Over the last five or six years we've seen a tremendous shift in power from destination sites to search. Google has been the big winner. In general, newspaper websites have been slow to recognize the implications of this shift, and have adjusted poorly to the new realities.
In the last 24 months a new contender has arisen: social networking sites, which are so "sticky" that they're displacing everybody else, even Google. And again, newspaper sites are slow to recognize the implications.
Myspace wasn't the first, but it was the first really big winner in that space, and became a platform for third parties to offer "widgets" that users can embed in their personal pages.
In the last six months Facebook has grown explosively. There are a host of reasons, but the big thing you should keep in mind is that it's a semi-open framework on which third parties can build mini-applications that interact with Facebook data. Facebook published a set of methods through which programmers can interact with Facebook data, going far beyond Myspace's ability to embed widgets. This set of methods is called an application programmer interface, or API.
This transforms Facebook from an application that people use into a what technologists call a platform. Marc Andreessen explains what that means:
Definitionally, a "platform" is a system that can be reprogrammed and therefore customized by outside developers -- users -- and in that way, adapted to countless needs and niches that the platform's original developers could not have possibly contemplated, much less had time to accommodate.
In contrast, an "application" is a system that cannot be reprogrammed by outside developers. It is a closed environment that does whatever its original developers intended it to do, and nothing more.
There are more than 7,000 Facebook applications so far, including some from several newspapers. One of the most interesting, Neighborhoods, is being used by a company that runs a real estate listing website to slip their listings into Facebook space. Think about that for a minute.
This week Google fired back, unveiling OpenSocial, which aims to provide a standard API for developing applications that plug neatly into a host of existing and future social networks. On board are Engage.com, Friendster, hi5, Hyves, imeem, LinkedIn, MySpace, Ning, Oracle, orkut, Plaxo, Salesforce.com, Six Apart, Tianji, Viadeo, and XING.
Given the magnitude of the change in Web consumption behavior brought about by social networking sites, newspaper companies need to think about how their content, tools and services might interoperate with these standards.
I'm not proposing that newspapers give up everything else and become providers of little applets to big social networking sites. On the contrary, there's bountiful opportunity for news sites, especially local newspapers, to build their own social networking environments, as we've demonstrated with BlufftonToday.com and other projects.
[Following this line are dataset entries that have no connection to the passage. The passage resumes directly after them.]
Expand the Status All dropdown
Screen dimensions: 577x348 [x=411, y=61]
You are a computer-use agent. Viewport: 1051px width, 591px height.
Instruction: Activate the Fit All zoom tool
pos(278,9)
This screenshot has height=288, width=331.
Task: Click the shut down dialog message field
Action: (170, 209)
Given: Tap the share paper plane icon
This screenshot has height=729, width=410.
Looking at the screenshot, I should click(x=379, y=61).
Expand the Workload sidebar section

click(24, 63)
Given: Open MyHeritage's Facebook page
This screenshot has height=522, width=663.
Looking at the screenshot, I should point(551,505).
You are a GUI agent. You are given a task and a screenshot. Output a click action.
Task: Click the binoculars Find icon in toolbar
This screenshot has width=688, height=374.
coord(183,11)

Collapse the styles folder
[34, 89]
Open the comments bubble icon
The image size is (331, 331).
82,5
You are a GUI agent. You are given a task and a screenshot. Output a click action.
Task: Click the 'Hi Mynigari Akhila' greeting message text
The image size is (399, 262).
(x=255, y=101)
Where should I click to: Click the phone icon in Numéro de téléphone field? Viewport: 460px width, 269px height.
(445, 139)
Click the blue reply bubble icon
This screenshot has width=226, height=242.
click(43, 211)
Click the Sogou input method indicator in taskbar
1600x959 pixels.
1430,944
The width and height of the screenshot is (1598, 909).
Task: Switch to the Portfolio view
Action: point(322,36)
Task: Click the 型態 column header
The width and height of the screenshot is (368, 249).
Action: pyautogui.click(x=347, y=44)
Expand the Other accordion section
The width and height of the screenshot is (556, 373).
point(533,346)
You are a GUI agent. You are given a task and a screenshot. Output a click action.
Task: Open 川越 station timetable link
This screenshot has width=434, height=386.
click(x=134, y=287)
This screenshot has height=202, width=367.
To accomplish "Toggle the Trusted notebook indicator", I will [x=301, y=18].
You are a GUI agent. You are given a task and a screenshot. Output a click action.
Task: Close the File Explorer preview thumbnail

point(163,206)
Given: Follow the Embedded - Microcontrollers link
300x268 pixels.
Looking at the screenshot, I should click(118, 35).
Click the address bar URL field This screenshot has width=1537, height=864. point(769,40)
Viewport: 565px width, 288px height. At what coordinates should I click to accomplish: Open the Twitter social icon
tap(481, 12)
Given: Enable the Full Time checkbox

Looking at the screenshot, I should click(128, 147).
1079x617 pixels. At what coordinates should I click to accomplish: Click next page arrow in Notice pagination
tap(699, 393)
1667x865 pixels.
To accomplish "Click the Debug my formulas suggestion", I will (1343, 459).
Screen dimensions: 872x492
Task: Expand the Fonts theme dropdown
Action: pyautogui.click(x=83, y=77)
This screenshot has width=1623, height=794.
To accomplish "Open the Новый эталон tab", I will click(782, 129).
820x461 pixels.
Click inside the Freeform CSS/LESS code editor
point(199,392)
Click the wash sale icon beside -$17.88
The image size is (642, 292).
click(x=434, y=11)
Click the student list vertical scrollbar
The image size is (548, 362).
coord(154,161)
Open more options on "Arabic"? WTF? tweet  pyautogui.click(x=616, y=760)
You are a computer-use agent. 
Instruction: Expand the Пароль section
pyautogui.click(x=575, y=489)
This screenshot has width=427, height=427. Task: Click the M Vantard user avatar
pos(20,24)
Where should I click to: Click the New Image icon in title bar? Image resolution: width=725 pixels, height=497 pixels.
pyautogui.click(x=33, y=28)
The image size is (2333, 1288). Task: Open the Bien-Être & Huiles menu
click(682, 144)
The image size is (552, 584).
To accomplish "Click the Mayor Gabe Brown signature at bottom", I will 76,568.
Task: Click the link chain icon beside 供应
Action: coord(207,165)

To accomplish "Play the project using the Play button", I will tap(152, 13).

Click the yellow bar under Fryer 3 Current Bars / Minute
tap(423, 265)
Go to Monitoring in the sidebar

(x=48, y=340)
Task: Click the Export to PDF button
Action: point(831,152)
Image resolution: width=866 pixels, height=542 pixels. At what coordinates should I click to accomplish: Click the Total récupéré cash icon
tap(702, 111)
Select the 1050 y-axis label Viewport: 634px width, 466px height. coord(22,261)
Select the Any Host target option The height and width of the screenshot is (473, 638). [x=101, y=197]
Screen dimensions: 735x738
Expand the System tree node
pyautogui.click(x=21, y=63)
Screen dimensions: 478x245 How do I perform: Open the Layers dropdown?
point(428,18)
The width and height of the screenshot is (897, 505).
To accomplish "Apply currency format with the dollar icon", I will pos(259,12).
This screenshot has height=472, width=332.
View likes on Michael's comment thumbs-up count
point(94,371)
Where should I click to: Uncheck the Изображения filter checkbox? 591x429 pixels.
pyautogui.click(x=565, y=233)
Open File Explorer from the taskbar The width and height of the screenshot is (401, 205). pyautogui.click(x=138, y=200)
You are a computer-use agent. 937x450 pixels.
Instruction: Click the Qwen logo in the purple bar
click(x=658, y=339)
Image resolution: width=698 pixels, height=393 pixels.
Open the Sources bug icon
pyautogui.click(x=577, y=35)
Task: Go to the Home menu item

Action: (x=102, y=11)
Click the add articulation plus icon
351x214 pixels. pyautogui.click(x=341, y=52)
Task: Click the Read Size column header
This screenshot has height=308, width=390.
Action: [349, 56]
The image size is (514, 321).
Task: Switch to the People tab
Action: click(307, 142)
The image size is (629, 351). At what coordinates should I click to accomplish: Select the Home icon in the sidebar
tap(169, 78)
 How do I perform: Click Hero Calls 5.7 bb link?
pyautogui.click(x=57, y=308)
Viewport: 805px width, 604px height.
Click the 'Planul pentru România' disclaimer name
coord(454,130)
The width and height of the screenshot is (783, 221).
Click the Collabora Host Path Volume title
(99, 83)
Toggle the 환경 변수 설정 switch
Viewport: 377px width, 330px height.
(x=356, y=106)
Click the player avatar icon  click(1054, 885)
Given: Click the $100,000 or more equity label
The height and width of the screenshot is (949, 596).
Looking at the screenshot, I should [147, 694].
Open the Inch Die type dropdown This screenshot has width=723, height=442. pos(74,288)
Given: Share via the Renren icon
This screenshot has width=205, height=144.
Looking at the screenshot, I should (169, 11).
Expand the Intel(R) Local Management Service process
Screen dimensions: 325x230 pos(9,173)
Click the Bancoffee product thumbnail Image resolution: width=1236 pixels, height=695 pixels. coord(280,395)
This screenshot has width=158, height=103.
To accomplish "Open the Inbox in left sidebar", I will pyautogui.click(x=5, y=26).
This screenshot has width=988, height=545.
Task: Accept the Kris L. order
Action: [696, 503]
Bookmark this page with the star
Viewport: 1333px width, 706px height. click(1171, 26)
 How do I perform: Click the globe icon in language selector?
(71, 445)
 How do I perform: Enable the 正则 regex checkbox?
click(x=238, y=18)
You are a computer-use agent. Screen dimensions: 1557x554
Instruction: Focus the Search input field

We live in an "and" universe, not an "or" universe, so don't be looking for one big winner to come out of this, or one single model, or one standard.
We'll be destinations and search engines and content syndicators and content integrators and social networks and satellites of social networks, all at the same time.
What is clear is this: We can't go on running islands.
Comments
Not an island economy
Steve - Like your post and definitely agree that the newspapers and other community sites can't go on running islands. NYTimes wrote an article this morning indicating that we can not live in an island economy. Facebook may have created a platform but Google's approach is far more broad and the fact that many of the big players got on board is an indication that there is going to be great new way of sharing and spreading the information using this OpenSocial "platform".
Small community newspapers can benefit the most if they can tap into this network and syndicate their content, reader comments etc.